I am trying to do ques. 21 from stewart calculus. The question is given below.
a)
$\nabla f = \lambda \nabla g $
$\nabla g = (4x^3 – 3x^2) \hat i + (2y) \hat j$
$\nabla f = (1) \hat i $
System of Equations to find $(x,y)$ & $\lambda$
$1 = \lambda (4x^3 – 3x^2) $ — eqn. 1
$0 = \lambda (2y) $ — eqn. 2
$0 = y^2 + x^4 – x^3 $ — eqn. 3
$\lambda$ cannot be zero because of equation 1 even though equation 2 suggests.
therefore $y = 0$.
from eqn. 3 we can find $x$ for $y = 0$
$x = 0$ or $1$
If $x = 0$ equation 1 is Not satisfied. Therefore $x = 1$
For $x = 1$, $\lambda = 1$ from equation 1.
Finally, $x = 1,$ $y = 0$ and $\lambda = 1$ These should give the minimum/maximum point right?
I only have one point so how do I know if it is a max or min value? should I use the 2nd derivative test using hessian?
b) How to show minimum is at (0,0)?
I can easily show $\nabla f(0,0)$ $!= \lambda \nabla g(0,0) $ from above.
Please explain this first.
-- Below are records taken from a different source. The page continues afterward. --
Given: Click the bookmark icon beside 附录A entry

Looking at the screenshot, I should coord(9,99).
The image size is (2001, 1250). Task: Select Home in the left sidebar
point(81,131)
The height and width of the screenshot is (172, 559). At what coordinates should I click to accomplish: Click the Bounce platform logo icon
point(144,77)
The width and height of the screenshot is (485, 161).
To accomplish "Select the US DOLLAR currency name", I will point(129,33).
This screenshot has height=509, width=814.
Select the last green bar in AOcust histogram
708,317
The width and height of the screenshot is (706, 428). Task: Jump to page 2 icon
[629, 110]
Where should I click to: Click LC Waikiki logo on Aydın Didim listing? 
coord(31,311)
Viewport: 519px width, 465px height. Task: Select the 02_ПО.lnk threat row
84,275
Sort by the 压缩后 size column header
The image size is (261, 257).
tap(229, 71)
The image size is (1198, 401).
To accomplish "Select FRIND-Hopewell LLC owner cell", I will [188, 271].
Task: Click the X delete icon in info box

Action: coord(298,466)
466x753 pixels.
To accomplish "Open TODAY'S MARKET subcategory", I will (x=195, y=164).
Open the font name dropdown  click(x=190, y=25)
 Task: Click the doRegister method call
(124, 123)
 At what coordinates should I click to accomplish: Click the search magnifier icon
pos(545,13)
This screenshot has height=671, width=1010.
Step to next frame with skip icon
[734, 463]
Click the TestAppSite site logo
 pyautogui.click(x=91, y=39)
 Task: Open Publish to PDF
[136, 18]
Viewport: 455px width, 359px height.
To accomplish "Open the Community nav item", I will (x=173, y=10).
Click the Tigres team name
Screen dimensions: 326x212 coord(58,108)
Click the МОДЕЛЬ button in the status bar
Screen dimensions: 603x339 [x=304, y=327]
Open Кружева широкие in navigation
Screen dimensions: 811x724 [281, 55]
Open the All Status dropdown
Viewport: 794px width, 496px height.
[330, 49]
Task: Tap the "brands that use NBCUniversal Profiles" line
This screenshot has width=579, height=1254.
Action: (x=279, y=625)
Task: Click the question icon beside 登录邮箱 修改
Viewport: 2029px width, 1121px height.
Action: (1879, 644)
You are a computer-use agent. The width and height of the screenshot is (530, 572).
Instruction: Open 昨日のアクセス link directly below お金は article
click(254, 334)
I will try to do C by myself.
c)
Thanks.
Best Answer
The point of part (b) is to get an answer not using Lagrange multipliers.
$x^3-x^4=x^3(1-x)$ is equal to $y^2$ and so is non-negative. Therefore $0\le x\le1$ and the minimum is at $(0,0)$.
This also answers you query re. part (a). The point $(1,0)$ gives a maximum.